**Exercise**
Please pull out each line of the rows below that contains the word "screenshot" and copy those lines in full.

**Dataset rows**

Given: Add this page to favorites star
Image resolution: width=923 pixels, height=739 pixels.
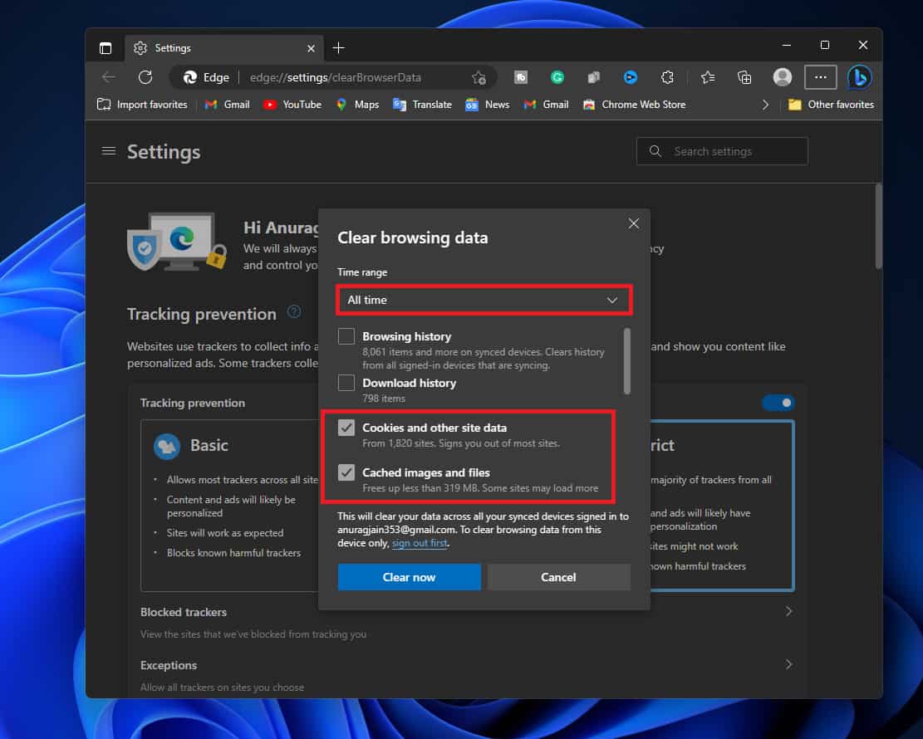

...

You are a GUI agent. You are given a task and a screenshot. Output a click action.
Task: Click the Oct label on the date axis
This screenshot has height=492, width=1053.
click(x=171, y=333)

**Full output**
You are a GUI agent. You are given a task and a screenshot. Output a click action.
This screenshot has height=492, width=1053.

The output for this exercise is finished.